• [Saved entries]
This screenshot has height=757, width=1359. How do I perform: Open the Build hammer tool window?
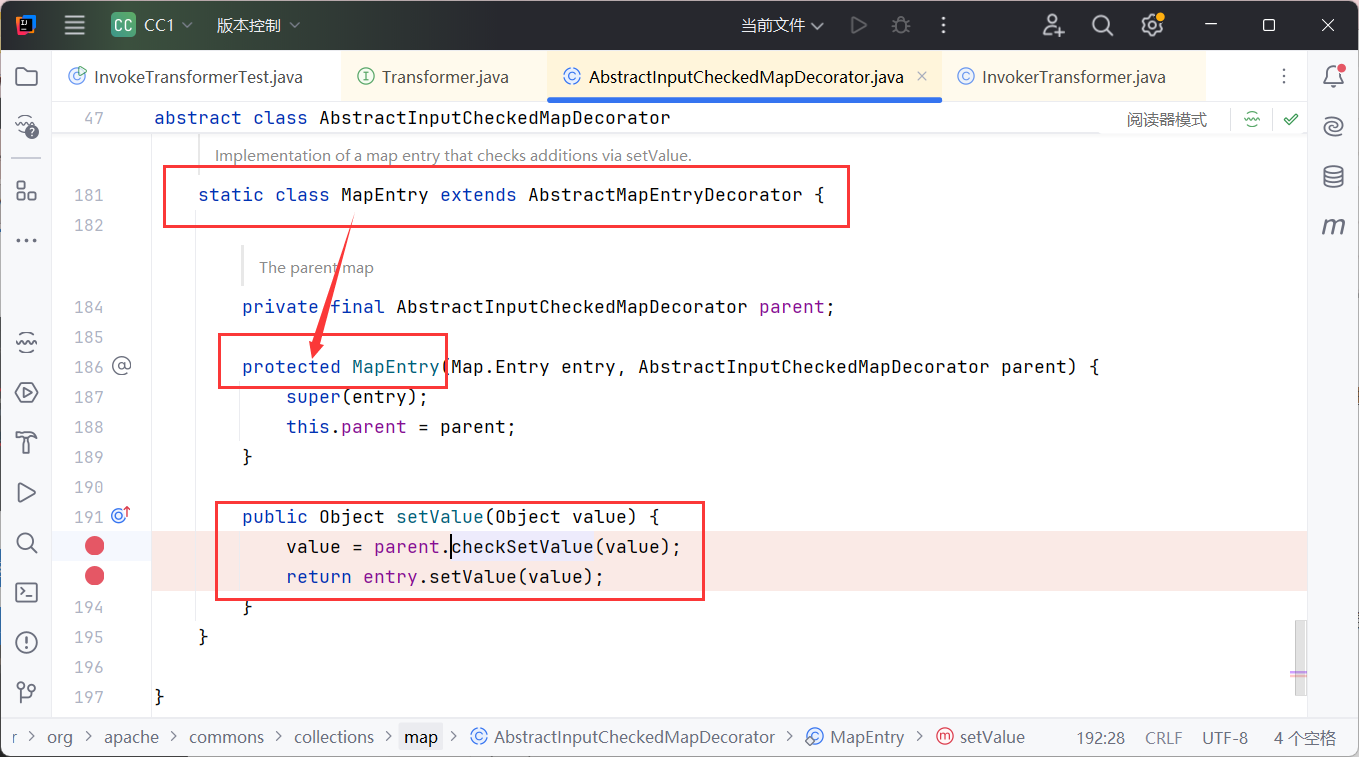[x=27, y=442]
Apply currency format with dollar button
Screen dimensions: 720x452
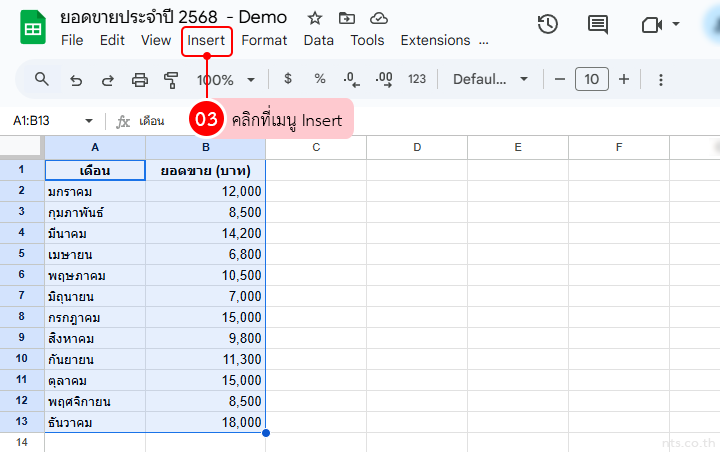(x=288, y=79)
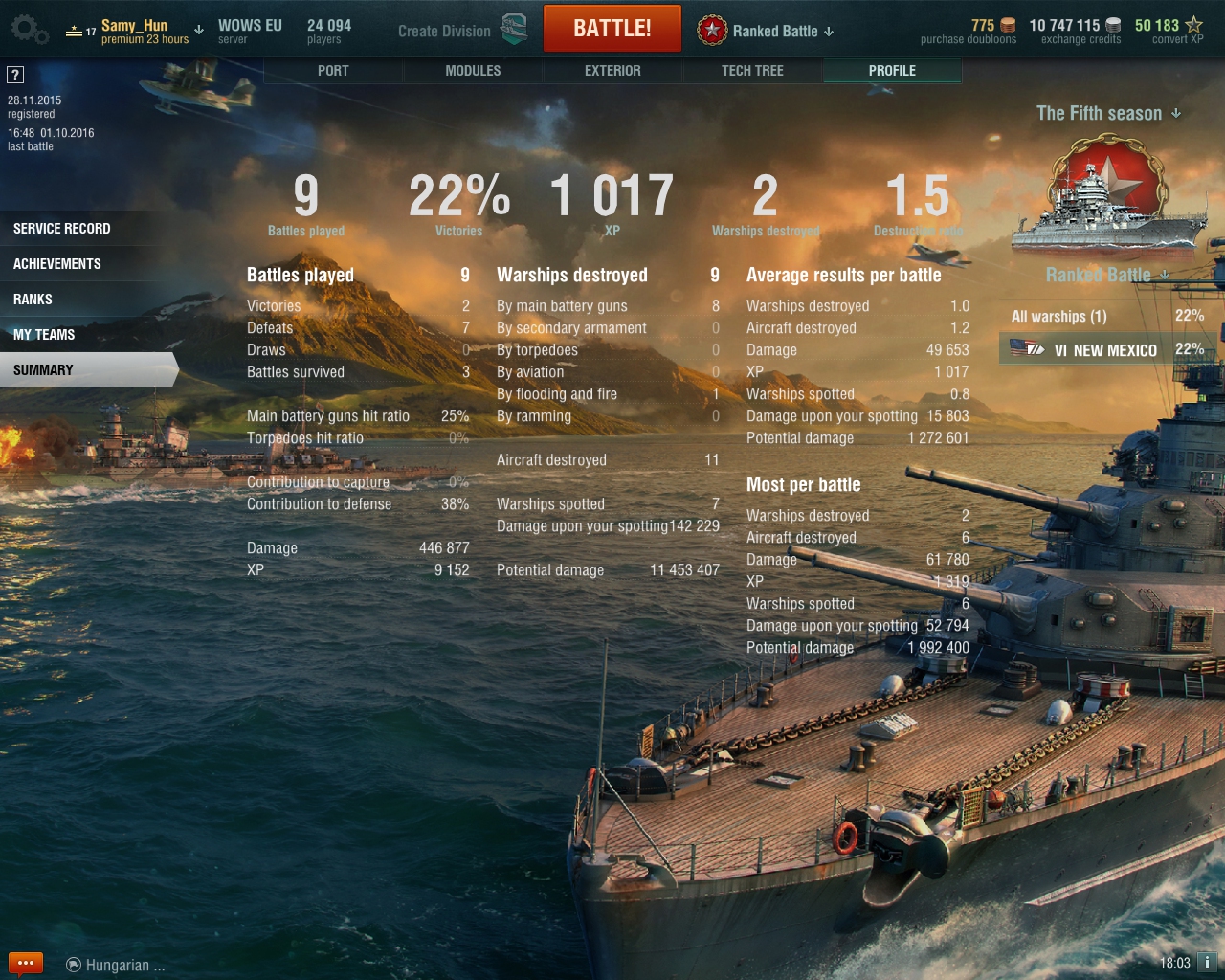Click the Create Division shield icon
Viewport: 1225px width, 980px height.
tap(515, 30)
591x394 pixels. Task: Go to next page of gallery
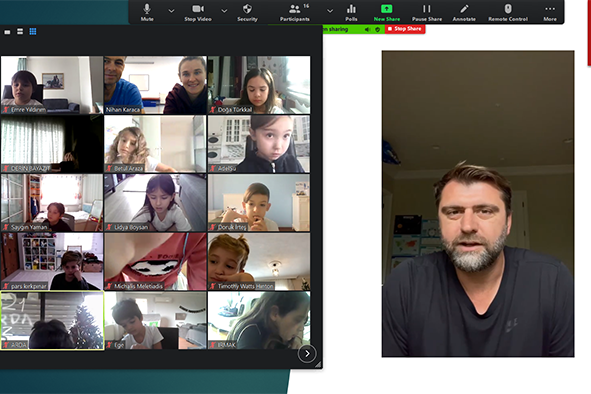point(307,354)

• [Your task]
Every line from the one containing "Screen dimensions: 720x452" through the final line of the records above is to be written out exactly; nothing else, and no pictures.

• [Written solution]
Screen dimensions: 720x452
(x=288, y=79)
Click the Create Division shield icon
Viewport: 1225px width, 980px height.
tap(515, 30)
591x394 pixels. Task: Go to next page of gallery
point(307,354)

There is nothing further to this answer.